Dance Magazine calls Jorma Elo “one of the ballet world’s most sought-after choreographers.” He holds the position of resident choreographer at the Boston Ballet and has created pieces for numerous companies, including the New York City Ballet, the Royal Danish Ballet and the American Ballet Theater.
It’s a “big honour” for Double Evil to be selected for the trip to Moscow, Elo says, but he’s also no stranger to audiences in the Russian capital. “I did a creation in summer 2012 for the Bolshoi Ballet, called Dream to Dream, set to Rachmaninov’s Piano Concerto no. 2.” His work has also been performed at Moscow’s Stanislavsky Ballet, and Elo’s connection to Russia goes back to his days as a dance student, when he spent one year at the Kirov Ballet School in Leningrad (now Saint Petersburg).
The name Double Evil comes from “two of my favourite film noir movies, Double Indemnity and Touch of Evil,” Elo says. The piece “has contrast like film noir. The ballet goes in directions that you might not expect at the start. It kind of spirals into something that is not quite in control.”
Contrast also drove the music selection, with Vladimir Martynov’s Come in! juxtaposed against Philip Glass’s Concerto Fantasy for Two Timpanists and Orchestra. “It’s the contrast that excited me,” says Elo. “The Martynov is very over-the-top beautiful and touching, while the Glass has raw, manic energy.”
“It will be interesting to see how the Moscow audience reacts to all the pieces that the Finnish National Ballet is bringing to the Bolshoi,” Elo said before the dancers departed for Russia. “It’s quite a big mix of different styles and eras of dance.”
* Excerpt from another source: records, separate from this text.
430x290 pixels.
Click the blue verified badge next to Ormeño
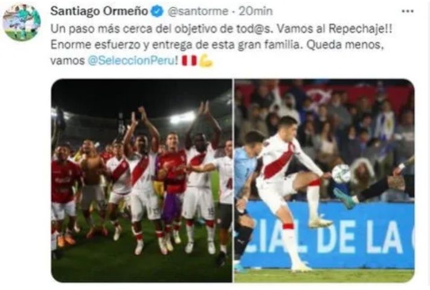pos(158,11)
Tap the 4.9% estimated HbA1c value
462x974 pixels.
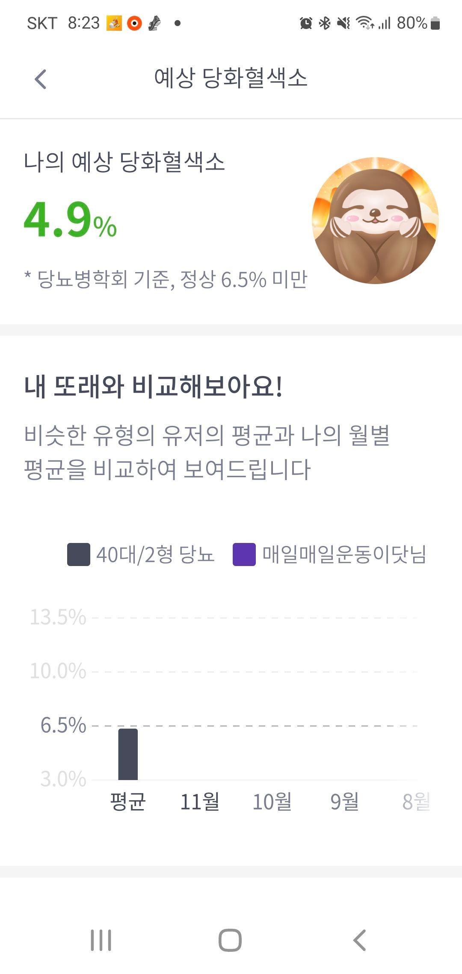tap(70, 220)
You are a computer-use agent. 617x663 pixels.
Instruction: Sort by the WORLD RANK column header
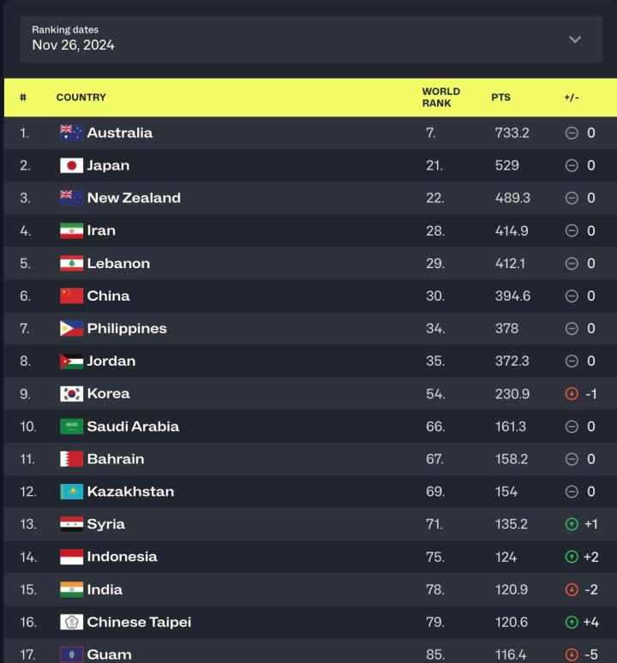440,97
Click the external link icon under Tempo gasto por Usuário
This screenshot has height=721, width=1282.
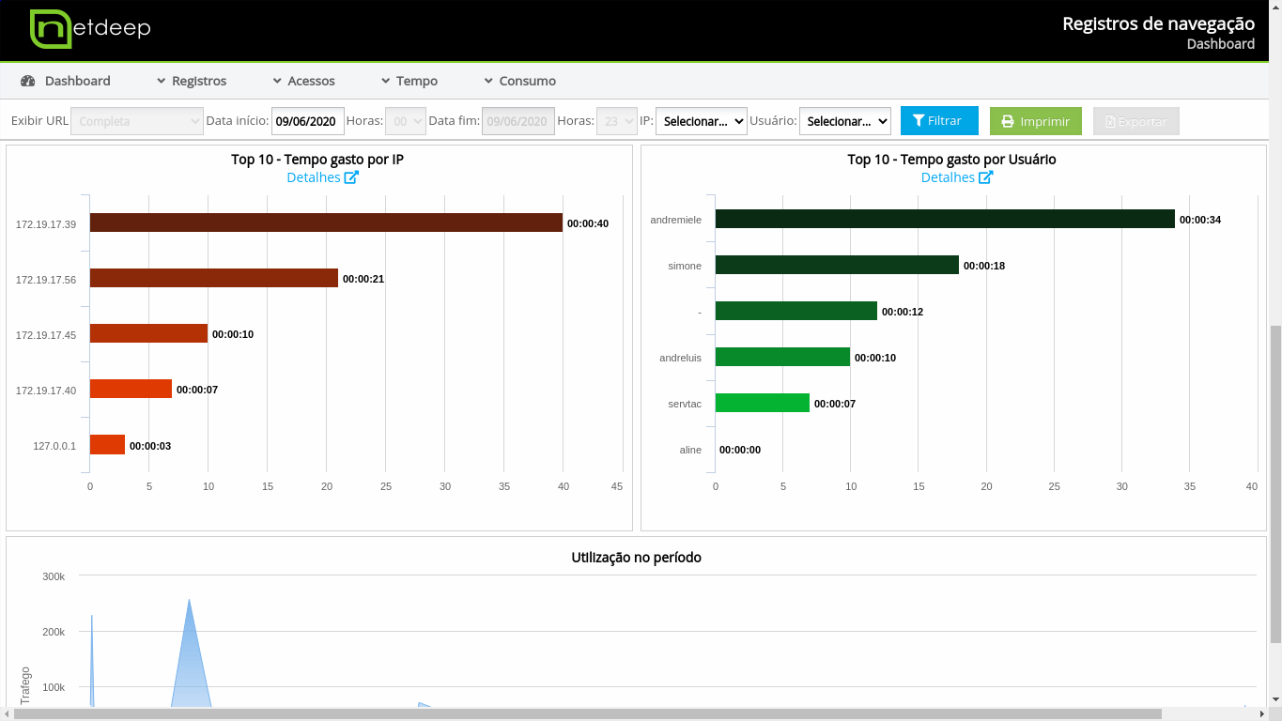coord(985,177)
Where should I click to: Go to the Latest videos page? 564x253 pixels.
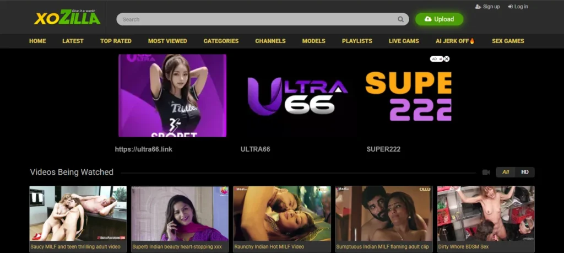(73, 41)
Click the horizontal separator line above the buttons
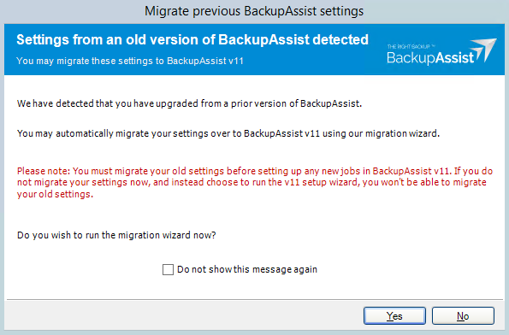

Russian dancer Ilya Bolotov, a native of Perm and a member of the Finnish National Ballet, was part of the group travelling to Moscow. “I like dancing in Double Evil,” Bolotov says. “Jorma Elo is a very positive person who brings a lot of energy to the process. Even if you’re not feeling much like working, he lifts the mood.”
“Audiences in different countries are not all that different,” says Bolotov. “It probably depends more on the dancers, and on which particular performance you see. Ballet plays an important role for Russians and many people take a keen interest in it. Russian viewers are very aware of who should be doing what on stage.”
Bolotov was performing at the Bolshoi Theatre for the first time, not including participation in the 2005 International Ballet Competition. “I think every dancer wants to perform at the Bolshoi,” he says. “Of course, for me as a Russian, it is something special. In your home country you have even more desire to do your very best.”
After studies at the Perm State Ballet School, Bolotov worked in Zürich and Leipzig. He arrived in Finland in 2010, and in the 2012–13 season his contract was made permanent, meaning that he may dance in Helsinki until the company’s official retirement age of 43.
“Finland has been really positive for me,” he says. “I’m planning on staying here. Conditions here are very good, and that’s not something you can say about every company. We have our own gym and even a sauna.” The Finnish National Ballet’s home, the Opera House in Helsinki, was built in 1993, so it’s still relatively new. “Older theatres may look like real classics from the outside, but inside they are sometimes not so great,” says Bolotov.
“In Finland they dance all styles, from modern to classical and neoclassical. There may be less modern dance in Russia. I studied classical, so I had to relearn a little.
“I think that Moscow audiences are interested to see how things are going in other countries and what they have achieved in terms of art. And we’re neighbours, so the Russians have contributed something to the development of Finnish ballet. What’s more, the Finnish National Ballet company of today includes dancers that are Russian or Russian-speaking.”